Java Applets - is it a wrong choice today?

Yes for this use-case. An applet adds little or nothing over what could be supplied in pure JS/Canvas with the grunt work being done on the server.

Answer

John Demetriou presented very good information.

Additionally now (July 2017) only Firefox and Internet Explorer (and maybe Safari not sure) is allowing the usage of applets. You can use them if you meet the following 3 requirements:

  1. You allow the html site which accessing the .class applet file as an exception in the java control panel
  2. Java is updated to the version the browser supports (most likely latest version)
  3. The .class file is located in the same location as your html file!

You access the java applet, by typing the html's location in your browser. You still may receive a prompt, requesting whether to run Java, so just accept.

I only presented this info just to let people that there is a way to run applets. However, applets were disabled for a reason, they allow many security leaks. Use them only to learn their technology and gain some insight. They are not recommended elsewhere.

Answer

Applets will always be a good choice, when you have to use the client machine, i.e.: using biometric solutions or hardware stuff like.

But if you need only cosmetics or computing power, i guess a better way is for refactoring the code, make it light and clean, with less conditions as possible. Maybe using some views or SPs should help if you have separate server machines (DB and IIS for example).

I'm locked in a project that the only solution was the applet,... another choice was ActiveX, but it lock my client to IE and we don't want it.

Answer

Well first of all Java Applets are a growing technology and far from dead. Secondly browser and user installs are declining. Some use the the declining installs to claim that Java is dying but that are false, as there always have been a lot less actual use of Java Applets than there have been installed plugins.

But with your description I would probably not choose Applets. It's a powerful technology that I would use with a user base that I know would install whatever they need in order to use it. It's good for games, intranet sites etc. On an intranet IT can make sure that the applet works on all desktops that need to use it.

But in your case I would use Vaadin. It transforms a Java application into a web applications using JavaScript. Furthermore it protects your code which is a main feature in Vaadin. Most of your code would run as Java code on the server, only the GUI frontend are run in the browser.

As a result Vaadin are much slower than Applets (because JavaScript). It is also much slower than most other web frameworks, because it relied heavily on running code on the server.

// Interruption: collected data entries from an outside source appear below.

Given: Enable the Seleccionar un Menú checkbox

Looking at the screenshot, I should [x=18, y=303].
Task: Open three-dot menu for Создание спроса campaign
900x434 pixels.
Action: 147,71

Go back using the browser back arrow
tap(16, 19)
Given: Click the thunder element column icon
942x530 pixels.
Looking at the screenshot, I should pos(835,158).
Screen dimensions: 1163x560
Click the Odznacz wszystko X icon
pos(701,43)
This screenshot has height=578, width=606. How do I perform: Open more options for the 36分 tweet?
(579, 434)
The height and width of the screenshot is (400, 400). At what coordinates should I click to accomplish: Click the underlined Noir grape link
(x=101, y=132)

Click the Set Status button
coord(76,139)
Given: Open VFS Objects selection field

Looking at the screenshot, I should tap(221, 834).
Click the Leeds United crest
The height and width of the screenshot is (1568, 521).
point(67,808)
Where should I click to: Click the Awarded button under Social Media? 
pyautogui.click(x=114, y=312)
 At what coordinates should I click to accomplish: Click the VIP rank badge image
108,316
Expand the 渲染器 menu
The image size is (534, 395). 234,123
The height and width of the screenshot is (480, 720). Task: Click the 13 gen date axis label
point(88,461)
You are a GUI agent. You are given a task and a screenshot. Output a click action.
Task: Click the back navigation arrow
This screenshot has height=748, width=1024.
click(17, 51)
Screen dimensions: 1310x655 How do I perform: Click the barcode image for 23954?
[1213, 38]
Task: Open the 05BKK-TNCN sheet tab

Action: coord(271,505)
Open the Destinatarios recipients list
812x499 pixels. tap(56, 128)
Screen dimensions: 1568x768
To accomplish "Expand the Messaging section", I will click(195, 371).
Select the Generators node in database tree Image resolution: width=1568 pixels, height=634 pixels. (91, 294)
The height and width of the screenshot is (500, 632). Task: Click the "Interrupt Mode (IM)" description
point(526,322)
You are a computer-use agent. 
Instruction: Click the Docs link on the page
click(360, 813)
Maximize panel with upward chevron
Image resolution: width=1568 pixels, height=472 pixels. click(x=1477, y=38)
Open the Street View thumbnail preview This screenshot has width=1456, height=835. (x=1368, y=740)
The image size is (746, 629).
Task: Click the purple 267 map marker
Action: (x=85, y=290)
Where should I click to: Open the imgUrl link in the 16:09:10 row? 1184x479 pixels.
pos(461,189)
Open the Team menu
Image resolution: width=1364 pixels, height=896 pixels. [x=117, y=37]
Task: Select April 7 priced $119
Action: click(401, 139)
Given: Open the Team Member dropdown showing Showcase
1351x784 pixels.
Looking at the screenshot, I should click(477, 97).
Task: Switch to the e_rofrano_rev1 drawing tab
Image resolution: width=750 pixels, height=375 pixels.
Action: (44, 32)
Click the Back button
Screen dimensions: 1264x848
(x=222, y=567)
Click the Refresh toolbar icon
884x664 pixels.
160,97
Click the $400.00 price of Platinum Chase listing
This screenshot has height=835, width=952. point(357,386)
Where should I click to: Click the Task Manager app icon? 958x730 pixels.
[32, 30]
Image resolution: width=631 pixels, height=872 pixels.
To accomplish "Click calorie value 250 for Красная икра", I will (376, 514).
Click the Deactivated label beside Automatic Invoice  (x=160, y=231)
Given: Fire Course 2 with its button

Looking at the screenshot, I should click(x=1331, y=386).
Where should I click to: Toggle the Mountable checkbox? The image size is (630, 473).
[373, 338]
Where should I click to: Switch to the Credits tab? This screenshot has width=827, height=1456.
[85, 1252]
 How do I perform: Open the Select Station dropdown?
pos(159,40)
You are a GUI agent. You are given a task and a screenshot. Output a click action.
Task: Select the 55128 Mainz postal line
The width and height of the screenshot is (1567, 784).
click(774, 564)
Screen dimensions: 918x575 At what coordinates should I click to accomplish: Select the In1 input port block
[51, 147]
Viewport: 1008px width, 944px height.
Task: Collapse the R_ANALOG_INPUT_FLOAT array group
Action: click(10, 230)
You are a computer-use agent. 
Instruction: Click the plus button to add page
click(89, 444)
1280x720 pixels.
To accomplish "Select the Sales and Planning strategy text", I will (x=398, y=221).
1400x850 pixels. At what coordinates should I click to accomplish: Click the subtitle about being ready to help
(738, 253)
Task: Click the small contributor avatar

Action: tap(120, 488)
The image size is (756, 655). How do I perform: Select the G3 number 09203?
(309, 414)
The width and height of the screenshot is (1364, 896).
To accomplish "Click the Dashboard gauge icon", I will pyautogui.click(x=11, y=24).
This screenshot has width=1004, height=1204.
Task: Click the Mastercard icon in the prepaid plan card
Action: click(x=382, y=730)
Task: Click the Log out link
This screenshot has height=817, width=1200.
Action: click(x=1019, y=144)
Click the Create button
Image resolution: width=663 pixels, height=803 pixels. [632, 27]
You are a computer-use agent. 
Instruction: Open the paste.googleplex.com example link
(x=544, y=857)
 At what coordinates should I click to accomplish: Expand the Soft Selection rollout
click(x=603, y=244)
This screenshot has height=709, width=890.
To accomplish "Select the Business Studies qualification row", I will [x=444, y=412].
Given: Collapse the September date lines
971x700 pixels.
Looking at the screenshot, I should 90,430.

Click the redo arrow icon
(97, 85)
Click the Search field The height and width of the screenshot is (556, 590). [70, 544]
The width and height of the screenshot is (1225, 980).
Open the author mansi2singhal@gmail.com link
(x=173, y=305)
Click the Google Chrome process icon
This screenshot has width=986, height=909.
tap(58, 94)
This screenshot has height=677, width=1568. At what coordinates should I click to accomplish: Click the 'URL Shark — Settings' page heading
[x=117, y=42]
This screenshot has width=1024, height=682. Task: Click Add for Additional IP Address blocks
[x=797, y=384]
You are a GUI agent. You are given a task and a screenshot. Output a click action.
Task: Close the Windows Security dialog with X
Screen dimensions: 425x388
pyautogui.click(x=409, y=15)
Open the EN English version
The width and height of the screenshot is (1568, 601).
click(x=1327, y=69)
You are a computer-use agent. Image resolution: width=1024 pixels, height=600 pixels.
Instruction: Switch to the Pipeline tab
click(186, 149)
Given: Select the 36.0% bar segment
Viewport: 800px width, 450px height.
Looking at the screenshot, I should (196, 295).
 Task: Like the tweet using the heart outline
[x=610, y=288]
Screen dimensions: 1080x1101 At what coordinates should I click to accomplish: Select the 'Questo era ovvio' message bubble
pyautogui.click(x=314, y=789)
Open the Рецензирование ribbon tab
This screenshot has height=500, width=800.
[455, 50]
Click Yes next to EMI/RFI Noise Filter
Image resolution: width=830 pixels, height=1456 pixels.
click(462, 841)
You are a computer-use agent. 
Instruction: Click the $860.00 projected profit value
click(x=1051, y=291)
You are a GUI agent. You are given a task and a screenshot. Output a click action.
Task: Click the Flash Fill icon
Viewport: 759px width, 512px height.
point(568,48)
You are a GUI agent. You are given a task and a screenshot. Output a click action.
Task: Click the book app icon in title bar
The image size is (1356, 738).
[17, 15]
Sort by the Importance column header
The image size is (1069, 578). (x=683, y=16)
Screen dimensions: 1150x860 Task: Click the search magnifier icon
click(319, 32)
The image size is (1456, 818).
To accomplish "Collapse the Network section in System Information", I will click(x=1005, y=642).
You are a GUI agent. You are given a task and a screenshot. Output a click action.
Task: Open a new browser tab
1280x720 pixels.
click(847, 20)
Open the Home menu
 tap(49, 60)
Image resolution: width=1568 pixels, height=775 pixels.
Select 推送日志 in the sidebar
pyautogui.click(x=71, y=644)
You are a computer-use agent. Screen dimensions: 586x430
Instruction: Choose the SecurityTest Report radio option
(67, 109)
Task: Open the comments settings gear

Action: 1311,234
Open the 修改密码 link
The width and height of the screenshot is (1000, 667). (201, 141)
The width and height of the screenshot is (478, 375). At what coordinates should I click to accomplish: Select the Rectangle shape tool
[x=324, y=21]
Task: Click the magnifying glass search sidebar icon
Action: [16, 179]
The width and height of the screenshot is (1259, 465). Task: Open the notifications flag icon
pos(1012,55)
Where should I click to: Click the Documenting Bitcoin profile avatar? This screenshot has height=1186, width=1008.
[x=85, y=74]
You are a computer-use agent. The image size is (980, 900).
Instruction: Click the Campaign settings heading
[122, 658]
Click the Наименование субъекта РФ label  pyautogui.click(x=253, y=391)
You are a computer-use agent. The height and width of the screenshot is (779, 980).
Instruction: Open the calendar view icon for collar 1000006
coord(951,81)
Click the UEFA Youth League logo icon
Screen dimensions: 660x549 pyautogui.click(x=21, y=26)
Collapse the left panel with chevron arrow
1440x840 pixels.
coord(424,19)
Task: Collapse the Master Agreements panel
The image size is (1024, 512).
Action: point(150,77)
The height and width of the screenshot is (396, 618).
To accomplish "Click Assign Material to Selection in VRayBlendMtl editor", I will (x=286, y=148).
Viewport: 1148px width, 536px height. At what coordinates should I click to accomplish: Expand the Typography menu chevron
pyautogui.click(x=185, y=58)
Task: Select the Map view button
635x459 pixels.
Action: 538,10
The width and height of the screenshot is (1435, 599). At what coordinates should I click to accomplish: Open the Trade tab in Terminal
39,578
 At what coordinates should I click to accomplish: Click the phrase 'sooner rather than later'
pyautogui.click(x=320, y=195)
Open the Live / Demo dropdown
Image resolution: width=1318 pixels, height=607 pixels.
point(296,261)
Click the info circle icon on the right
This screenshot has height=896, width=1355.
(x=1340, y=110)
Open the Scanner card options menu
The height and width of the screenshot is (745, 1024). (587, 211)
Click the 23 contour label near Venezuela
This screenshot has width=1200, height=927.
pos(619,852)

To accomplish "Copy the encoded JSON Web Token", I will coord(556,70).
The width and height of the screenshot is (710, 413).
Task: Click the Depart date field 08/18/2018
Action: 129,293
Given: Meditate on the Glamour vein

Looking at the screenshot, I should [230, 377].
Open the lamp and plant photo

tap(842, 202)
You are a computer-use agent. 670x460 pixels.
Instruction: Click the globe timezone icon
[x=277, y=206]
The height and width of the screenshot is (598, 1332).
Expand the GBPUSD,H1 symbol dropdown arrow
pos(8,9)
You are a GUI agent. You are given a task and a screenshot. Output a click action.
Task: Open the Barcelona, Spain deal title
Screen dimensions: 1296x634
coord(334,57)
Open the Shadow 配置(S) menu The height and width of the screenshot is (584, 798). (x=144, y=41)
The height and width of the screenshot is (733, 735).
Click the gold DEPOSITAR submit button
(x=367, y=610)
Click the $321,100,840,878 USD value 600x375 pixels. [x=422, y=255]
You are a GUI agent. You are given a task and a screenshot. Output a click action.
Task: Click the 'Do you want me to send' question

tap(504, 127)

This of course also means that your calculations will not be translated into JavaScript and transmitted to the client computer.

However you will not have access to the powerful Swing API. Vaadin have its own Swing-like API that only covers a small portion of what Swing can do. But on the other hand so there are no other web framework that can do what Swing can do.

There really are no way to grant all your wishes. If you use the client for computation you will expose your calculations. There are no way around that. Not even if you write a native application in C++, it can still be reverse engeneered and extract your calculation. Therefore I recomend that you run your calculations on the server, and find a way to bill the user. That's exactly what you do if you use Vaadin.

If you on the other hand want to do calculations on the client you REALLY should use Java Applets. Java are way faster than JavaScript when it comes to making calculations. Flash are faster than JavaScript, but Java are still way faster.